秀秀娇嗔地睨了他一眼,动作飞快地在他唇上轻啄了一下,得到香吻的霍南岳踩着欢快的步子出门了。
还是那辆后勤的三轮车,一见到招待所楼下等着的王韵兰和霍庚春,霍南岳立马道:“咋下来了呢?这大太阳的,晒坏了咋整?”
“我们也是刚把东西搬下来。”王韵兰一边说一边往三轮车上扔行李包裹。
“那啥,秀秀身子不好,昨天又忙的乎没休息好,我就没让她来送,喏,这些都是她给你们娘俩准备的礼物。”霍南岳下巴轻扬,示意她们看三轮车里的包袱。

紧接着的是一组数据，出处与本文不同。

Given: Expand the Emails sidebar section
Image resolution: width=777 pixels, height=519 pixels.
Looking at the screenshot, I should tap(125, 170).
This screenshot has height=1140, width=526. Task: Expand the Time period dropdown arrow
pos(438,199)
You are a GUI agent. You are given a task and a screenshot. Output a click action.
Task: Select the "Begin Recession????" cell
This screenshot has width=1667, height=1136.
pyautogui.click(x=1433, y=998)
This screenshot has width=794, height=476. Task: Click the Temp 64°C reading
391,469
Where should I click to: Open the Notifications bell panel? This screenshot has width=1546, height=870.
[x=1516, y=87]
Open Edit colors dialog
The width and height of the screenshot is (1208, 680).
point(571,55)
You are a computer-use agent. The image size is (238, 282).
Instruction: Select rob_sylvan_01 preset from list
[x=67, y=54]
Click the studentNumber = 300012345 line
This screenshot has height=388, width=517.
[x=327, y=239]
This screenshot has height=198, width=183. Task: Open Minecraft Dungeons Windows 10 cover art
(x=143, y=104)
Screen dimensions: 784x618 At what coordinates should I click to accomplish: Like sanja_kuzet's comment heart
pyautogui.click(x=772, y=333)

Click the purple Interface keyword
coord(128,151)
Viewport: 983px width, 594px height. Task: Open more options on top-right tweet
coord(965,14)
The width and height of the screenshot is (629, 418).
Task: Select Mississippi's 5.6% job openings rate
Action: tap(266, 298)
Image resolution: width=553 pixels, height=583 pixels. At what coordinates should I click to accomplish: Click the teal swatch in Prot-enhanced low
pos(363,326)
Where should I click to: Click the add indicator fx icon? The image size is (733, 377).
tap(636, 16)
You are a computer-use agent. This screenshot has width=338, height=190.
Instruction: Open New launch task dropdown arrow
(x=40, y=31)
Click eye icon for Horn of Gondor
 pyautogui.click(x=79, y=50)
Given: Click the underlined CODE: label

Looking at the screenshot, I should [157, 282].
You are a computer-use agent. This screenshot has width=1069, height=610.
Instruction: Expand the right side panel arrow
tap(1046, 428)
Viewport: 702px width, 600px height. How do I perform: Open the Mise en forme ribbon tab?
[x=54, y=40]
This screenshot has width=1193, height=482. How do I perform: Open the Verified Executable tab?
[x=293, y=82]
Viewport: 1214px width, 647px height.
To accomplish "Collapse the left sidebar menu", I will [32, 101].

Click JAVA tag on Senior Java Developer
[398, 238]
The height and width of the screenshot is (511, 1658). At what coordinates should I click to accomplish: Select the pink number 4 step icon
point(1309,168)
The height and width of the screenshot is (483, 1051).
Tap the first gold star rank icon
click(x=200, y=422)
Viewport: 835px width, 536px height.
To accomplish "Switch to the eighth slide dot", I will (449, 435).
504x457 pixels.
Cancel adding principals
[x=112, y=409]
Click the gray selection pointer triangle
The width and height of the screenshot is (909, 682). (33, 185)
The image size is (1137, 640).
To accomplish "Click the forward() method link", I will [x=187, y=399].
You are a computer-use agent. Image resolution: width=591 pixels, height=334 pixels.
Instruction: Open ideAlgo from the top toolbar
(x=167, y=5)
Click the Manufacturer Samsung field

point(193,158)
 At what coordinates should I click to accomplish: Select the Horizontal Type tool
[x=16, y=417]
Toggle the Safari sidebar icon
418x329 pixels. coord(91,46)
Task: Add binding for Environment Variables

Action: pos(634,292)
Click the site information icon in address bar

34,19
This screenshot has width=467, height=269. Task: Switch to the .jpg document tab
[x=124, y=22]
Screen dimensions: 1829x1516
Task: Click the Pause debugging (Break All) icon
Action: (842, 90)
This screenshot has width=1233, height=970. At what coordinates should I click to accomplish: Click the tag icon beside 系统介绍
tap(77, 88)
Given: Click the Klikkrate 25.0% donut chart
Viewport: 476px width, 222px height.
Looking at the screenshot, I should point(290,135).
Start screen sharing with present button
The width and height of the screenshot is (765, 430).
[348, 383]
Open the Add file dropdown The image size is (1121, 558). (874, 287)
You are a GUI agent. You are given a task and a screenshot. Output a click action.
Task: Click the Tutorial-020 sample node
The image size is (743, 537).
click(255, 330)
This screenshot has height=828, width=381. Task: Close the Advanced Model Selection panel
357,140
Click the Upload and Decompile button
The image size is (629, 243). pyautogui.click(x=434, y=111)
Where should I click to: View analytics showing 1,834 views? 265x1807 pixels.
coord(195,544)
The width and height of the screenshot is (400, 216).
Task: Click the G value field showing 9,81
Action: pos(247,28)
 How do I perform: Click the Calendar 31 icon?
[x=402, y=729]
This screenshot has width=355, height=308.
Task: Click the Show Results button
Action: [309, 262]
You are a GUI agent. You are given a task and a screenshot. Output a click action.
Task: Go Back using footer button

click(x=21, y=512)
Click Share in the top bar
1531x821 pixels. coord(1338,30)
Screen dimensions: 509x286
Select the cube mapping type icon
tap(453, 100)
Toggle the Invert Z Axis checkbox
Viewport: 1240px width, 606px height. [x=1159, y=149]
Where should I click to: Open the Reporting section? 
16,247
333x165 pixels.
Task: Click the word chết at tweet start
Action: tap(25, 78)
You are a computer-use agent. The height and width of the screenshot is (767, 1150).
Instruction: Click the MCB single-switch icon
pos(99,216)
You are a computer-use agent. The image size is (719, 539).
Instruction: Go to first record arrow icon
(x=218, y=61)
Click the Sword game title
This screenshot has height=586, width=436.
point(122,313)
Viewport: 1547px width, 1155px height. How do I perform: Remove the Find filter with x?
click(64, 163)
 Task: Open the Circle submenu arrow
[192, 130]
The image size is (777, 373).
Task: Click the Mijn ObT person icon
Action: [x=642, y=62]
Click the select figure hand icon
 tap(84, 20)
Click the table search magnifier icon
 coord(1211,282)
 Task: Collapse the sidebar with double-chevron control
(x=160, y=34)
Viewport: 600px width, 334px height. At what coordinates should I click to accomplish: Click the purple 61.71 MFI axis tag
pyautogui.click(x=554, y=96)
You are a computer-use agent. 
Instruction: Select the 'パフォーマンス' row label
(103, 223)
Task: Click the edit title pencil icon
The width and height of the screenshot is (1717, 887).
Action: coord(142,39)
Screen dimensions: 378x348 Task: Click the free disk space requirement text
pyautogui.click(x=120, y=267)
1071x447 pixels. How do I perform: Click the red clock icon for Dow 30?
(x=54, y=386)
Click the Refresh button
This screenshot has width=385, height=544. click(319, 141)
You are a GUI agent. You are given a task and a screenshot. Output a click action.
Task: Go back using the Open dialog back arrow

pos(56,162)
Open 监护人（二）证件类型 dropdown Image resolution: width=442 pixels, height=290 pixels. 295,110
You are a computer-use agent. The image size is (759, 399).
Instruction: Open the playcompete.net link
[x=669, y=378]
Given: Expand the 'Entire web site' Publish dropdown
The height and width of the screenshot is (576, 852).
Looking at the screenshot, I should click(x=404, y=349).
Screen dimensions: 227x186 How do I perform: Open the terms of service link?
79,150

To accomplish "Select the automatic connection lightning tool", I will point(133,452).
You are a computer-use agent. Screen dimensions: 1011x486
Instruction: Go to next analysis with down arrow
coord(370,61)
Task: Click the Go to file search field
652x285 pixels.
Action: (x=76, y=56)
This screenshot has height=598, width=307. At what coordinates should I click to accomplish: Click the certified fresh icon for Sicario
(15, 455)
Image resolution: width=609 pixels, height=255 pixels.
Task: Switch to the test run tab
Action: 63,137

里面装着的是两条当代很火的红围巾和一些新鲜的水果和许多小玩意、特产。
王韵兰是过来人,自然体谅儿媳妇,没好气地瞪了自家儿子一眼,瞅他现在的兴奋劲,自己想看不出来都难。
“替我和秀秀说,她有心了。”
霍南岳应了一声,待人坐上来,才开始用力踩脚踏,向火车站去。
到达火车站后,霍南岳将自己斜挎在肩上的军用水壶递给霍庚春:“这是你嫂子给你准备的糖水,在火车上不舒服可以喝。”
这段时间和秀秀相处,聪慧的霍庚春已经察觉到嫂子的不一样,但她们都默契地没有提这件事。
王韵兰也察觉到霍庚春来京城后气色身体都好了不少,还纳闷着,难不成皇城的风水真的养人?